La Corte di Cassazione ha accolto il ricorso, evidenziando innanzitutto che l’emissione delle fatture per operazioni inesistenti genera il debito tributario secondo quanto stabilito dall’articolo 21, comma 7, D.P.R. 633/1972: “se il cedente o prestatore emette fattura per operazioni inesistenti, ovvero se indica nella fattura i corrispettivi delle operazioni o le imposte relative in misura superiore a quella reale, l’imposta è dovuta per l’intero ammontare indicato o corrispondente alle indicazioni della fattura”.

Poiché l’emissione delle fatture per operazioni inesistenti genera l’obbligo del pagamento dell’imposta per l’intero ammontare indicato o corrispondente alle indicazioni della fattura, ne consegue che per poter accedere al patteggiamento è necessario il pagamento integrale dei debiti tributari, comprese sanzioni amministrative e interessi, prima della dichiarazione di apertura del dibattimento di primo grado, come previsto dal richiamato articolo 13 bis.
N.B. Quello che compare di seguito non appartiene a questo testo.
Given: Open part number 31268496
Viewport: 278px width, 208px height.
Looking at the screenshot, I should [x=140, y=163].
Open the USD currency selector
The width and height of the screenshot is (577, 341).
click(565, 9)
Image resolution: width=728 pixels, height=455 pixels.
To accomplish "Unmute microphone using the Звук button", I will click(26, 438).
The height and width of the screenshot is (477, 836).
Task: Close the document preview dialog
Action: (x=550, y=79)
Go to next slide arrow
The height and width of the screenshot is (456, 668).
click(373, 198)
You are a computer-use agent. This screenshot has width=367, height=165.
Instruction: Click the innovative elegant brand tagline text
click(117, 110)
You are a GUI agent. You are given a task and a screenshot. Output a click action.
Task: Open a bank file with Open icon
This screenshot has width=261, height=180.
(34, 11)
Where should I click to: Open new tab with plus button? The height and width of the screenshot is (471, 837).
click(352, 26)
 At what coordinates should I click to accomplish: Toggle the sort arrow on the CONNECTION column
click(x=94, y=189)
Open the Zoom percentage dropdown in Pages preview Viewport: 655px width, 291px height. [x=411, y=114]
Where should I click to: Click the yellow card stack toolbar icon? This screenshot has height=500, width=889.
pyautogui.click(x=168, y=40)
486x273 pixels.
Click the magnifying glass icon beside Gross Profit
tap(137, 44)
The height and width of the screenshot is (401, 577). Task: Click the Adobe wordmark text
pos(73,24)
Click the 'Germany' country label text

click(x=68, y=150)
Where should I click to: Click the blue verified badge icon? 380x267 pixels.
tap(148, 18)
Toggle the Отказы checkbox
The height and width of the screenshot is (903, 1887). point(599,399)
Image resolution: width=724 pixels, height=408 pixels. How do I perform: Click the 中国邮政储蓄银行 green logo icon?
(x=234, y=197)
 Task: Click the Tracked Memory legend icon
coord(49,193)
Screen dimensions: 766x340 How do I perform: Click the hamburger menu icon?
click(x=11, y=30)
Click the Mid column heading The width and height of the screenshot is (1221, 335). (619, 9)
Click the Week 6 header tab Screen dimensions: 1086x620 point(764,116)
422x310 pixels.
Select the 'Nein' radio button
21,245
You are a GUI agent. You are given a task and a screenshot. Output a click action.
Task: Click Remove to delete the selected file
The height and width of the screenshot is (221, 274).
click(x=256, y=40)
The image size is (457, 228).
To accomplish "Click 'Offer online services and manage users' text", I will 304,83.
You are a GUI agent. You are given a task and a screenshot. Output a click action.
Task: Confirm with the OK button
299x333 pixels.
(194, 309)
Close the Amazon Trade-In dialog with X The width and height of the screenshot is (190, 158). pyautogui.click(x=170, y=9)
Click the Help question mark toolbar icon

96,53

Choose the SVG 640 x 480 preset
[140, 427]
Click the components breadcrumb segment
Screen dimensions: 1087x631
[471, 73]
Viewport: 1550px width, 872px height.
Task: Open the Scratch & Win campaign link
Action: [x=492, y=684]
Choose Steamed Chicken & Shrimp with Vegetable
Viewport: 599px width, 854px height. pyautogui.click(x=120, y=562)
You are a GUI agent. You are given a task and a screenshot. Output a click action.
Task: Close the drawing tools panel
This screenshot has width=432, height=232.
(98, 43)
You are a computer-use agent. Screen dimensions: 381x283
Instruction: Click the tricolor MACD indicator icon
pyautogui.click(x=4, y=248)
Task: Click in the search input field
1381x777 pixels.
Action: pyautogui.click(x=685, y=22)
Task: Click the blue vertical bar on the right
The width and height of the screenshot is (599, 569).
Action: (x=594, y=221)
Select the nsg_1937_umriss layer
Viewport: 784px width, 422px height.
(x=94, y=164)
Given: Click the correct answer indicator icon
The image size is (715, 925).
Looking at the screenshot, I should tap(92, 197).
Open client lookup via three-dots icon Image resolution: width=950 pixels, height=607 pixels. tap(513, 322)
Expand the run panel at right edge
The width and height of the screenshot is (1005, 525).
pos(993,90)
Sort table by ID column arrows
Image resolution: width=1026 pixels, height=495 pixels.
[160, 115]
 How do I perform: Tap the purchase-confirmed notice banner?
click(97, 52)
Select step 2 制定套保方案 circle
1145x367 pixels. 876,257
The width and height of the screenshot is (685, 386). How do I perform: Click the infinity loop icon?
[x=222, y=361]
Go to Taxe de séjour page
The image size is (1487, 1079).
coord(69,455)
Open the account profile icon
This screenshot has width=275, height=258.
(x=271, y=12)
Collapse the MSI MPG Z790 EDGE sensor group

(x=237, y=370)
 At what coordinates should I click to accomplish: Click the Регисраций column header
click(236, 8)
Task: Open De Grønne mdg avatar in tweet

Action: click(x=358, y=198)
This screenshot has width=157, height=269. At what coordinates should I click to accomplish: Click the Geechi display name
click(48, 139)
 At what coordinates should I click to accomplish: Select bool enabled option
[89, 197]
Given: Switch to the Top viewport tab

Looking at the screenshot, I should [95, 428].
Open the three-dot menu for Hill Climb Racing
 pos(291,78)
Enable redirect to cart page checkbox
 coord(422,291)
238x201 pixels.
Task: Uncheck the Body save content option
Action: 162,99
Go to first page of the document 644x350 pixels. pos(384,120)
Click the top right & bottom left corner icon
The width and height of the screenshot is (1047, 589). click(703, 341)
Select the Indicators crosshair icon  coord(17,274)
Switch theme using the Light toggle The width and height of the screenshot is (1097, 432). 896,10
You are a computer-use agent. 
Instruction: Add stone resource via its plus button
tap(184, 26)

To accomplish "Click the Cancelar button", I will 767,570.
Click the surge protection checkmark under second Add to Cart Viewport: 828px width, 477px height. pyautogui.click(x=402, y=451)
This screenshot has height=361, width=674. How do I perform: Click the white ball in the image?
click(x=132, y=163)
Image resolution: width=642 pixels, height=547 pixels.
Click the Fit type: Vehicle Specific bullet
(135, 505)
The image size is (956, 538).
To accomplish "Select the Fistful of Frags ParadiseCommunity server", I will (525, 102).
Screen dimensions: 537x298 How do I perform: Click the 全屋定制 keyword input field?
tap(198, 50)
Dal momento che il delitto di cui all’articolo 8 D.Lgs. 74/2000 fa sorgere il debito tributario, il Giudice di legittimità ha ritenuto che debba essere superato il principio espresso dalla precedente sentenza della Suprema Corte, n. 1582/2021, secondo cui all’articolo 8 D.Lgs. 74/2000 non si dovrebbe applicare la condizione ostativa prevista dal citato articolo 13 bis, sul presupposto logico, ancora prima che giuridico, che la “condizione di accessibilità al patteggiamento è che le condotte determinino un debito tributario a carico del loro autore che questi possa assolvere, con la conseguenza che la condizione di ammissibilità del patteggiamento di cui alla disposizione denunciata non è applicabile in relazione ai reati, quali l’emissione di fatture per operazioni inesistenti, che sussistono pur in assenza di un’evasione di imposta, e quello di distruzione od occultamento delle scritture contabili, la cui consumazione prescinde dall’evasione, tanto che in relazione a tali fattispecie non è stata ritenuta configurabile la circostanza attenuante di cui al D.Lgs. n. 74 del 2000, art. 13-bis, comma 1”.